1. Introduction
With the development of electronic devices and people’s yearning for electronic devices in the intelligent era [1-6], flexible electronic devices have shown great application potential in the future portable consumer electronics and wearable devices [7-12]. Traditional flexible electronic equipment uses flexible substrates such as metal [13-15] (copper foil, aluminum foil, etc.) and plastic [16-18] (such as polyethylene terephthalate, polyethylene, polypropylene, etc.). Although these flexible substrates can endow flexible energy storage equipment with excellent mechanical properties, metal and plastic substrates have their own shortcomings. For example, metal and plastic are both hard materials with poor bending performance. Moreover, due to the weak binding force between the substrate and the active material, the active material will fall off during the use of flexible devices, resulting in poor cycle stability, which is not friendly to the life of flexible devices. Therefore, it is very important to develop new flexible materials with excellent flexibility and strong adhesion with active materials.

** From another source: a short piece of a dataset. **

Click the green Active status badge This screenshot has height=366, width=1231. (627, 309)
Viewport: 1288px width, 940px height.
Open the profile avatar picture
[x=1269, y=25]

Cellulose is passed by glucose unit β-1,4 glycosidic bond linked natural polymer [19-21]. Its general molecular formula is (C6H10O5)n, which is the most extensive and renewable biomass resource in nature and can be extracted from trees, algae, bacteria and other substances. Its structure can be seen from atomic, molecular and macro scales (Figure1A). Its excellent aspect ratio and porous structure have important application value in the energy storage field of cellulose paper based supercapacitors [22-24]. Cellulose has attracted extensive attention in the field of flexible supercapacitors [25-27]. On the one hand, it is because cellulose is a kind of material with rich content, excellent mechanical properties, sustainable and cheap. On the other hand, the cellulose based paper supercapacitor electrode has a controllable porous structure and pore size distribution, which is very important for the rapid transfer of electrolyte ions during energy storage. For the flexible supercapacitor, the most important thing is the design and preparation of its electrode material structure. In recent years, cellulose, including nano cellulose, bacterial cellulose, cellulose fiber pulp and cellulose paper, has been used to prepare high-performance cellulose paper based supercapacitor electrode materials [28-32]. In this field, different paper based supercapacitors show different emphasis on performance. Therefore, it is very important to choose an appropriate preparation method to prepare paper based electrodes. In this paper, the preparation methods of cellulose based paper based supercapacitors in recent years are systematically summarized and classified for the first time. As shown in Figure1B, vacuum filtration [33,34], in-situ polymerization [35,36] and printing technology [37, 38] based on the division of multi-component mixing are the main technologies for preparing cellulose paper-based electrodes at present. In addition, commercially mature papermaking process [39,40], carbonization [41,42], impregnation [43,44] and laser induced graphene technology [45,46] are also used to prepare paper based supercapacitors. In conclusion, this review is intended to provide convenient reference materials for researchers in the field of paper-based supercapacitors, so as to promote the rapid development of paper-based energy storage devices.